═════ Passage shown

Many FinTech companies, especially in the early days, had no moral hazard. They were funded by easy venture capital – again, often from people with an understanding of technology but not of the financial industry. For example, the Hong Kong Monetary Authority found that applicants for FinTech licences couldn’t even fill the applications forms in properly.
There has been a presumption that everyone needs mobile, etc. services. In South Africa in 2018, the regulatory system was cautious. Lobbyists, arguing the case of accessibility, wrote a report as if the case for FinTech outside the banking sector was a done deal.
The South African attitude was simple: if you want to provide banking services, you must be, or must be a registered agent of, a bank.
Maybe they have changed that since: I’ll have to look it up sometime.
if it has, South Africa has added risk which it had prudently designed out of its financial system.
I have long argued that the FinTech industry is a bubble waiting to burst and that consolidations were inevitable.
The consolidations would happen by way of acquisition – which is what Wirecard did – and the burst would be when venture capitalists decided enough was enough and that the dot com bubble’s symptom of excessive burn rates was repeating itself.

══════════

§ Task list:
• A. Decide whether each statement agrees with the FinTech passage above, and answer yes or no, quoting the words of the passage that settle it. (i) The Hong Kong Monetary Authority found that some applicants for FinTech licences could not complete the application forms properly. (ii) In 2018, South Africa's regulatory system readily accepted FinTech firms offering banking services outside the banking sector. (iii) The writer expects the FinTech bubble to burst once venture capitalists decide they have had enough.
• B. Resume the FinTech passage above, picking up right after its final sentence.

═════ Information

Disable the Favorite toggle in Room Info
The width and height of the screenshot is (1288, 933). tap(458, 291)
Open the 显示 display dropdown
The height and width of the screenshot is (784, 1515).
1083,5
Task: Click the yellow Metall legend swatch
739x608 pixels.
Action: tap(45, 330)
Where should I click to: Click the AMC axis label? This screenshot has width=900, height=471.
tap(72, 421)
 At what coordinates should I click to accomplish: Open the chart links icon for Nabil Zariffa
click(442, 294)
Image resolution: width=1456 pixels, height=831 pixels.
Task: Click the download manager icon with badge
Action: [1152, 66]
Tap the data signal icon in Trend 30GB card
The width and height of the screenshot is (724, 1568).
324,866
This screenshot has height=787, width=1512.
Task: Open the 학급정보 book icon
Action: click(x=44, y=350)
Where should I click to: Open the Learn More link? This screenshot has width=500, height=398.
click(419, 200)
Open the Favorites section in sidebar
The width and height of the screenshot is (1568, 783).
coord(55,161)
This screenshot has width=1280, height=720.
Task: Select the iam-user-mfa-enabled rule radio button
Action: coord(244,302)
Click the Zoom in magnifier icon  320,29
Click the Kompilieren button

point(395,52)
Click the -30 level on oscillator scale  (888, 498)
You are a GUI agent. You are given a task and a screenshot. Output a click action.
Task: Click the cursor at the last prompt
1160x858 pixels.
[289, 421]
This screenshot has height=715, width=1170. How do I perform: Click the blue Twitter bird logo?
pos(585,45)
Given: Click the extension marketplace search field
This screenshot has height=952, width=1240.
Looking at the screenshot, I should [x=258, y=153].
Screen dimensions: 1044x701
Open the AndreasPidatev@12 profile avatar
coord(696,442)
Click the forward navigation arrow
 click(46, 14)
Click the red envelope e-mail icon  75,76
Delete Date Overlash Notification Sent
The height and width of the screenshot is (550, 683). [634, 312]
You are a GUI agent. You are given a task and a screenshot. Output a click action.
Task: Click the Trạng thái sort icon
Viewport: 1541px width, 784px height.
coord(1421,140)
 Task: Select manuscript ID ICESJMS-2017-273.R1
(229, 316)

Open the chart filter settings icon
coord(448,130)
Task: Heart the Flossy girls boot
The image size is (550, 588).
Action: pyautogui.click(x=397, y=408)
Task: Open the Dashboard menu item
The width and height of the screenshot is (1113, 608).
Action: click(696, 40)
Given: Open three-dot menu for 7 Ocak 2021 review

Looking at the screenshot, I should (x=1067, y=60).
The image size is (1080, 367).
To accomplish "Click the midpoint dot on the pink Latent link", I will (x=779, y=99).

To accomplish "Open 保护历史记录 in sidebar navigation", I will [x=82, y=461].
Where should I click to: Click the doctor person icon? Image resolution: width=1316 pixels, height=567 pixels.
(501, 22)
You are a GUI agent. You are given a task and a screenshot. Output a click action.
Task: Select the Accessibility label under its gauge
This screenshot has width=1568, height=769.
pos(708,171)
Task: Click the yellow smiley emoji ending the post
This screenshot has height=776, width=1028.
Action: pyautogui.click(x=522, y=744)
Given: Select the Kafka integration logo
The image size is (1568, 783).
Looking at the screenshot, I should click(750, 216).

══════════

§ Results for each task:
• A.
(i) Yes: "applicants for FinTech licences couldn’t even fill the applications forms in properly."
(ii) No: "In South Africa in 2018, the regulatory system was cautious."
(iii) Yes: "the burst would be when venture capitalists decided enough was enough"

• B.
As companies come under pressure and face failure, consolidation would accelerate but only for as long as the venture capitalists supporting the consolidator continue to pump in money.
Sooner or later, they pull out or call for whatever is the current incarnation of Drexel Burnham Lambert, in the hope of raising junk bonds. And yes, we are now seeing something similar to that with Initial Coin Offerings being proposed for takeovers of failing businesses.
The FCA did not issue a press release about suspending the accounts of Wirecard’s business in the UK, or rather it appears, as of today, to have issued one and, several days later, re-written it.